The year we initiated this tradition, we assured my rather wary mother that it would be a “nice meal.” Little did we suspect that my younger sister Amalthea was planning to contribute Baloney-Os, replacing the frosting in Oreos with baloney. (Lynnette paid Melyngoch a dollar to eat one.)
When we were younger, a less structured but no less elaborate tradition involved arguing literally for hours over where in our living room to put our Christmas tree. My brother Ziff and I thought we were hilarious when we made suggestions like putting the tree on a miniature roller coaster and having it ride around the room, or installing trees with rockets in them in the corners of the ceiling, and then playing “Dodge the Tree” and running around the room as the trees randomly launched. (Okay, so we’re not the most practically minded bunch. This is, of course, why it took hours to reach a decision that was actually feasible.)
When we were kids our mother would hide each of our main Christmas presents somewhere in the house, and leave a trail of clues in the form of riddles around the house, putting the first clue in our stockings.

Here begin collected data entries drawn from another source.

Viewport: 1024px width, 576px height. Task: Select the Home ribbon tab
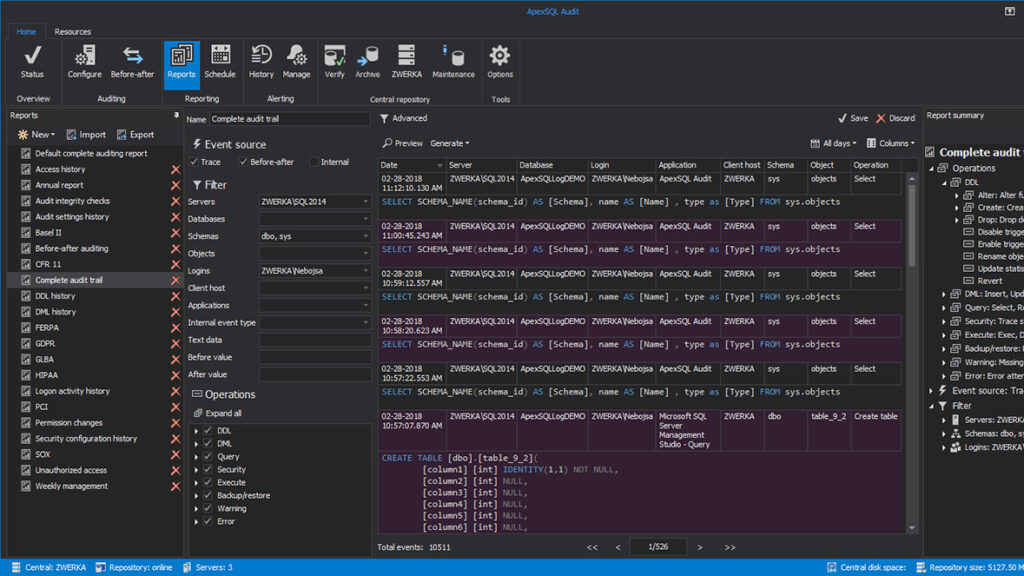click(26, 31)
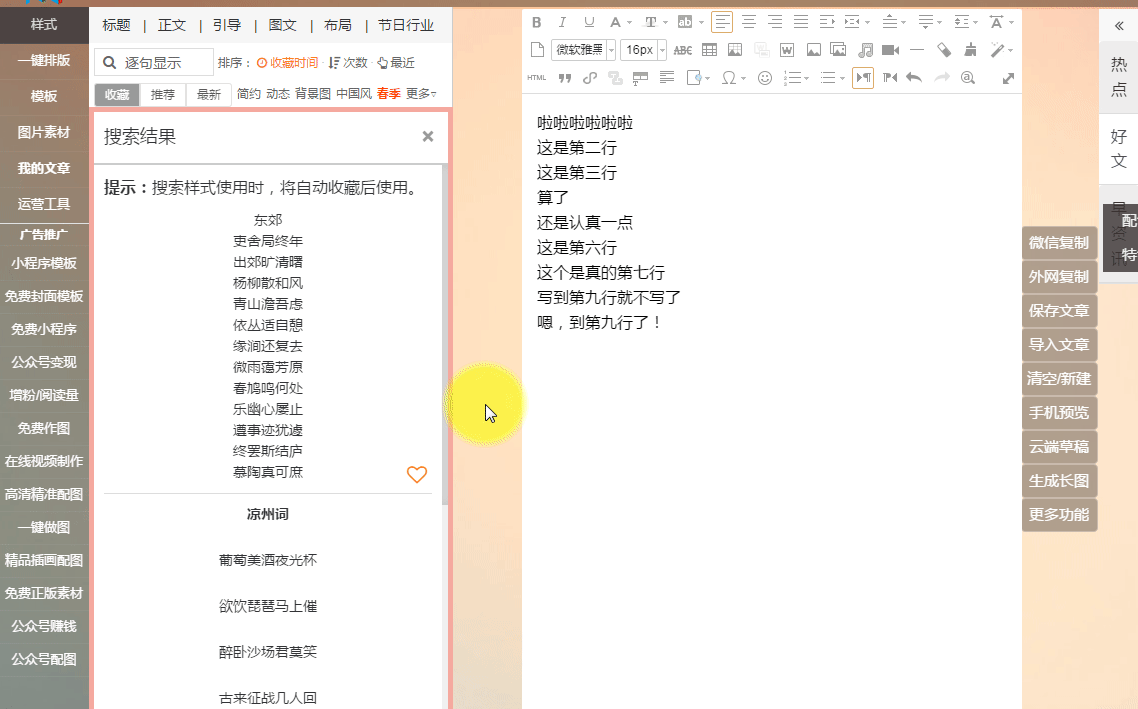Open the font color picker

click(616, 22)

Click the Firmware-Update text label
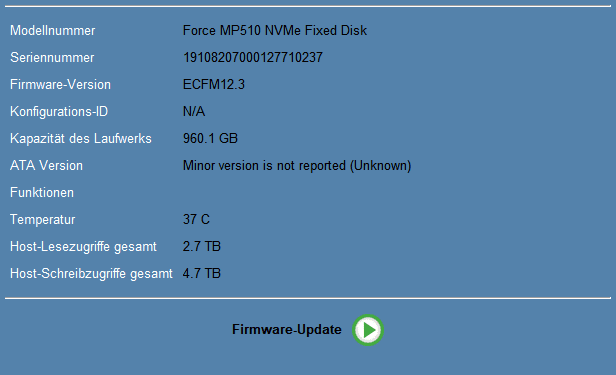tap(287, 329)
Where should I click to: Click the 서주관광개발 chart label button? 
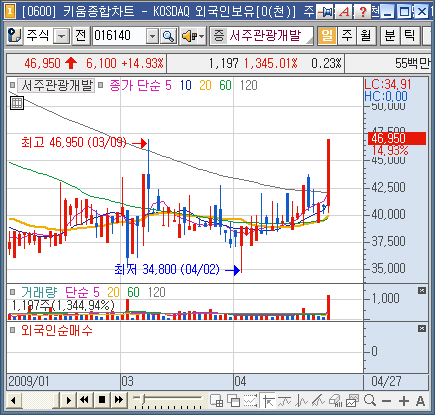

One at a time, youngest to oldest, we’d be allowed to hunt for our treasures. As we got older we started drawing names and writing each other’s treasure hunts. The first year we did this it was a disaster. More fateful words than “make it as hard as possible” may never have been uttered, and twelve hours into the treasure hunts, when our in-laws had come over and were begging us to finish up so we could open the presents under the tree, several missions had to be aborted mid-hunt and the locations of the treasures revealed. (We should have known we were in trouble when Lynnette announced, several days before Christmas, that by her calculations Amalthea would find her treasure on December 27th).
Although I do have fond memories, a few years ago, of lowering Melyngoch’s present down from the ceiling just as she finished solving the last clue, since then we’ve transformed the treasure hunts into a complicated board game we play Christmas morning.
Like many families, we ordinarily produce constructions out of graham crackers and candy sometime during the Christmas season. Perhaps less like other families, these constructions are rarely houses. Sometimes they’re buildings, such as sackbut conservatories or dinosaur museums, but as often as not they’re bizarre conglomerations whose identities are decided not before but after they’re finished. (Was Elbereth the one who made a gingerbread garbage dump?) My best creation of all time was an R2 unit with a bad motivator, but unfortunately the rather unstable motivator fell off when someone walked by and jostled the table.
We have a history of failing to label the presents when we wrap them, or writing things like “To: Luke’s Tauntaun, From: Darth Maul Motorbikes Inc.,” which makes Christmas evening (when we open our presents, very slowly, one at a time) all the more exciting. For several years I’ve suggested leaving all tags off altogether, opening the presents randomly, and then trying to guess who each present is to and from, but my sisters maintain this would likely result in fistfights.
I think probably all of my siblings went through a phase at some point or other when wrapping presents in such a way so as to disguise them was an elaborate art form into which a lot of thought was put. My mother acted horrified several years ago when one present, when its wrapping paper was torn off, was revealed to be a cushion from the couch. (Amalthea had unzipped it and put the present inside.) Of course, no one had even noticed the cushion was missing.
But my favorite tradition of all is filling each other’s stockings, where the most exciting and unusual presents are put. The only sad thing is, there’s really very little at this point that would be shocking anymore, after the pickled pigs’ feet, the chocolate-covered spiders, the inflatable Jar Jar chair, the wind-up nun that spits fire.
What are your family’s favorite Christmas traditions? Or, alternatively, what are your fondest Christmas memories? Did you pay your little brother to tell you what he was giving you? Did you trick your little sister into giving you two presents? Did you hit your older sister over the head with part of a doll high chair and give her a concussion on Christmas Eve?